▸ **REQUIREMENT**: Rewrite the entries from the line containing "Where should I" through the end of the entries, keeping the requests and scaling each coordinate in the answers by 2.5, rounded to whole numbers with halves rounded up. Leave the pictures out.

— BEGIN —

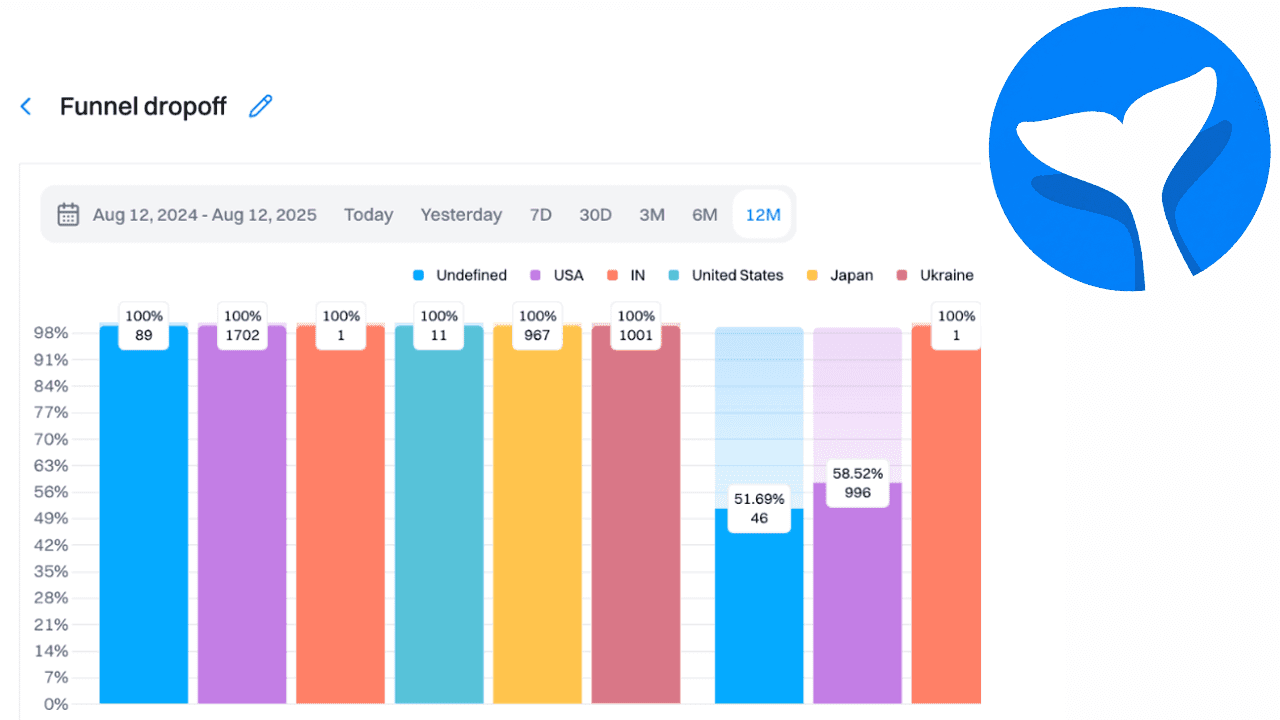Choose the 6M time range
This screenshot has width=1280, height=720.
tap(705, 214)
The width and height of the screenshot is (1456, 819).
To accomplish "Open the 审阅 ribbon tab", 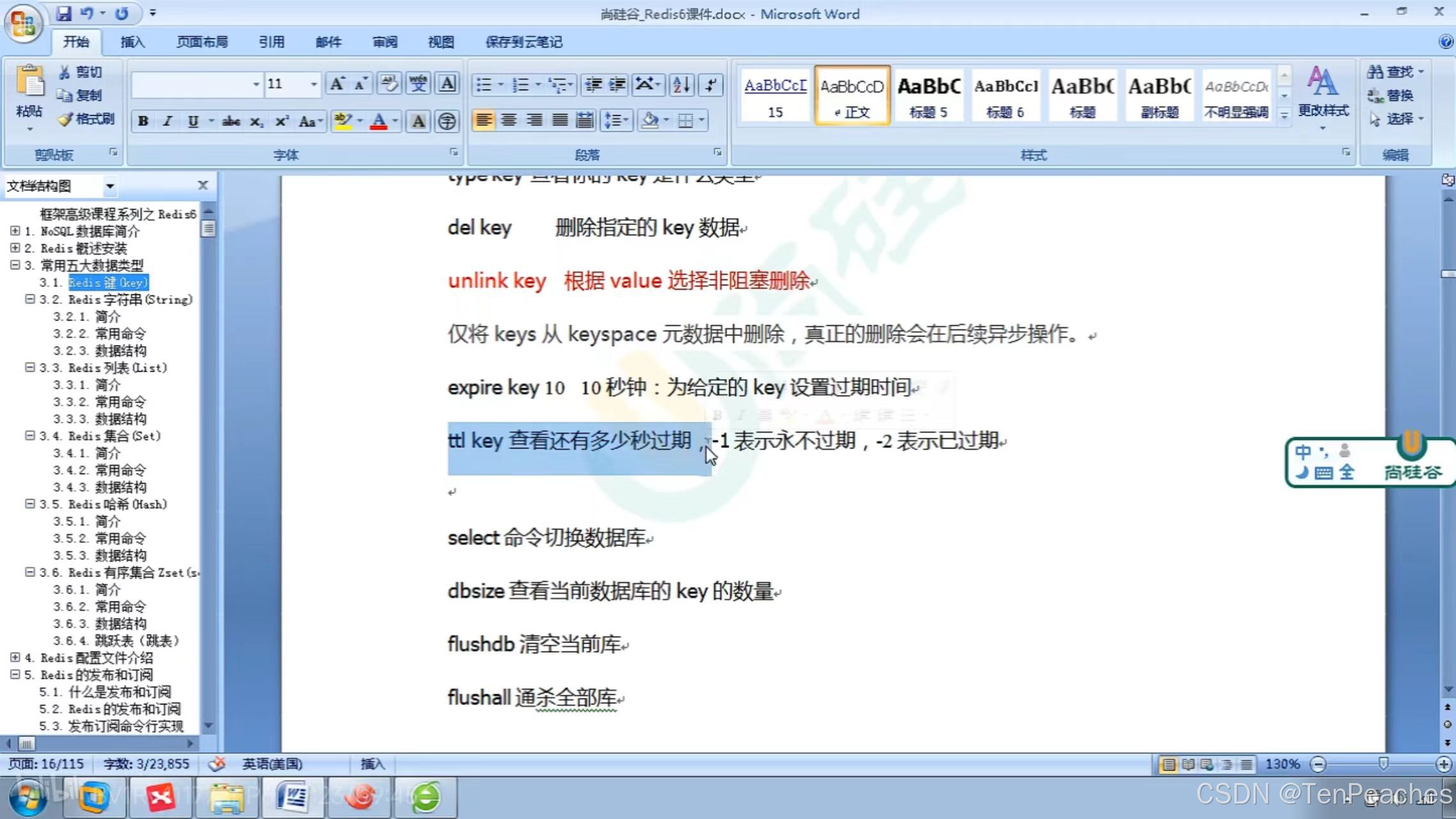I will pos(384,42).
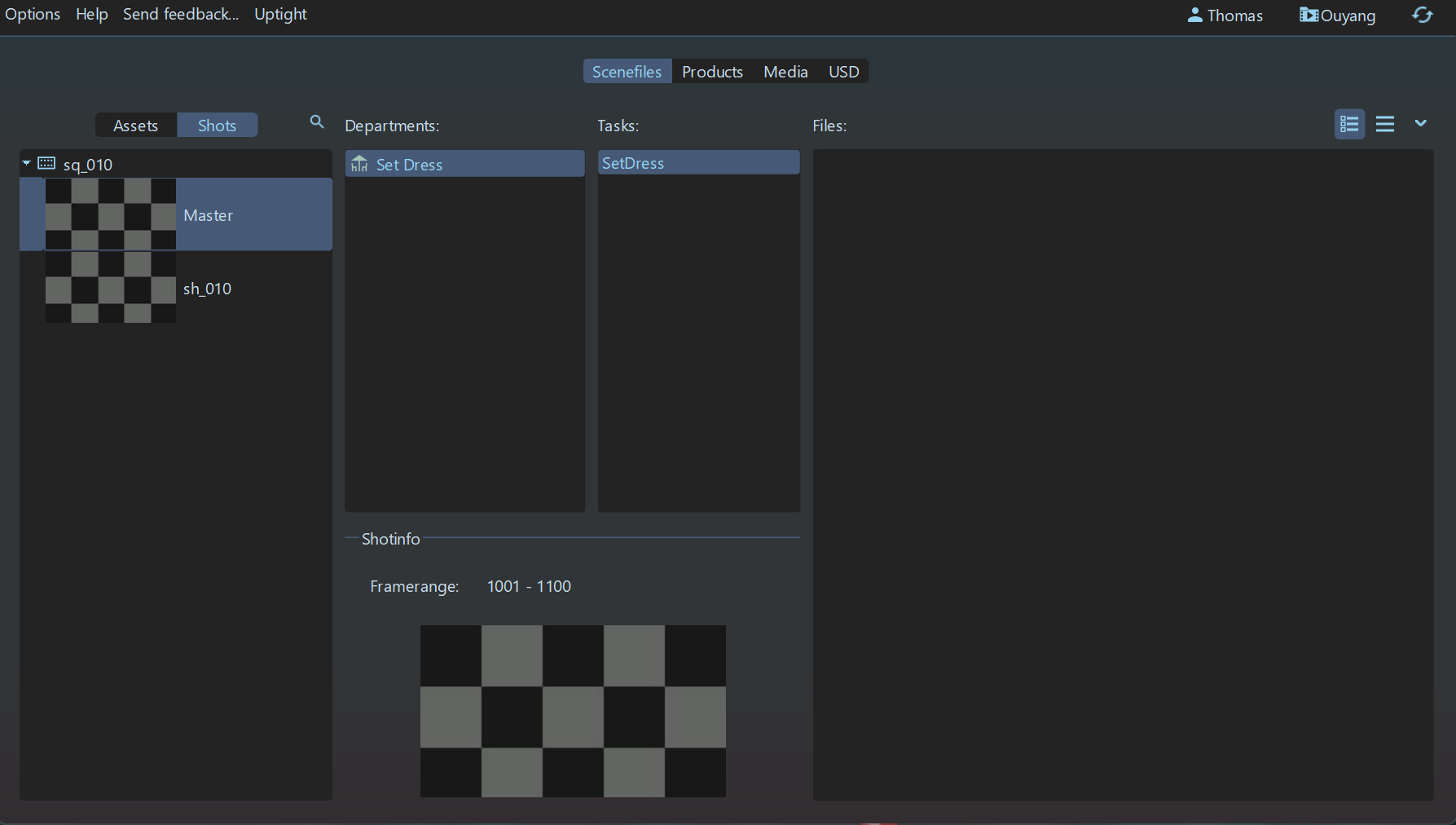Click the Ouyang project icon
Viewport: 1456px width, 825px height.
click(1309, 15)
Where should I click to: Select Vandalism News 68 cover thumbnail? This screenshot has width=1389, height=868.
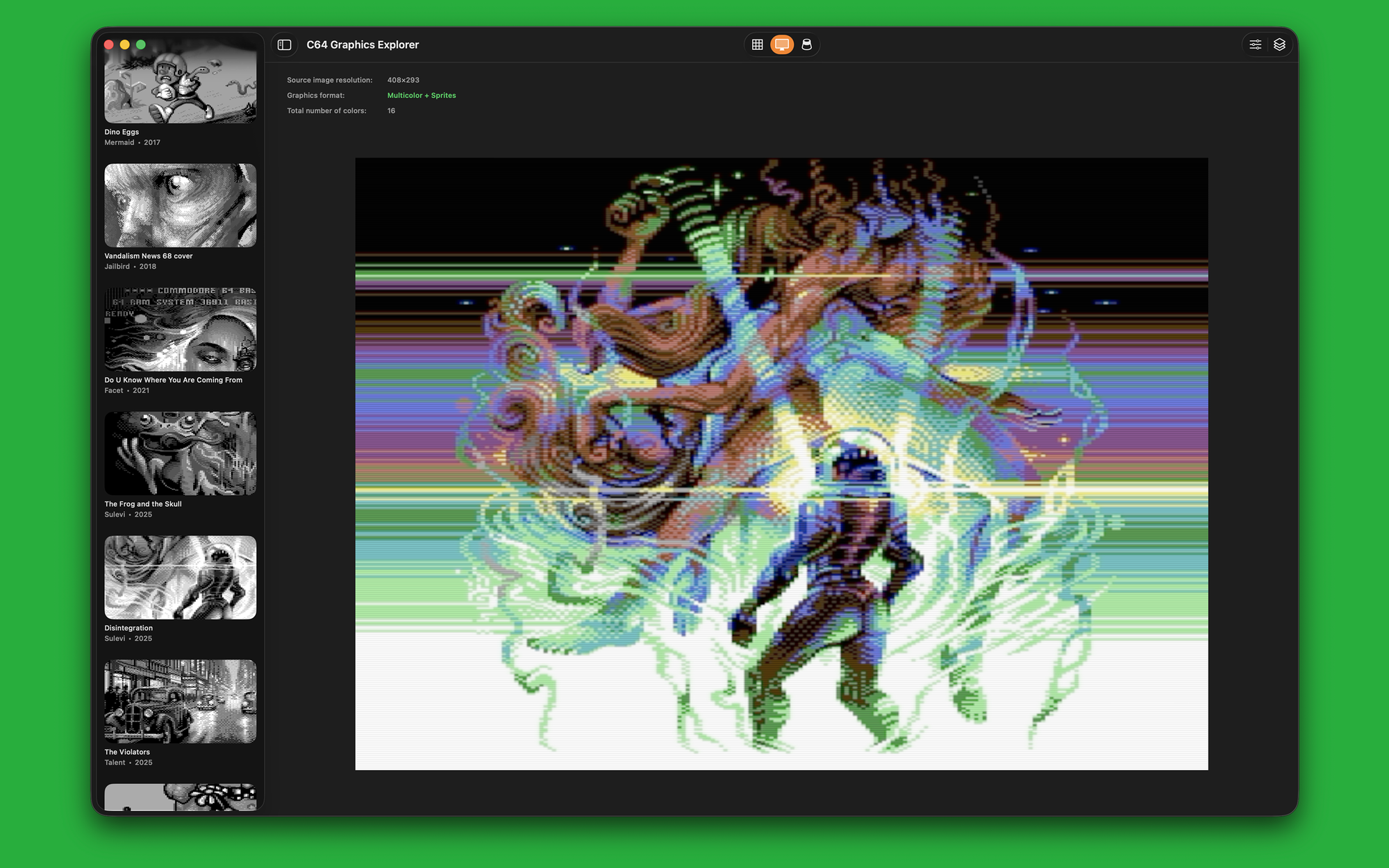180,206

— END —

▸ **TASK ANSWER**:
Where should I click to: Select Vandalism News 68 cover thumbnail? This screenshot has width=1389, height=868.
450,515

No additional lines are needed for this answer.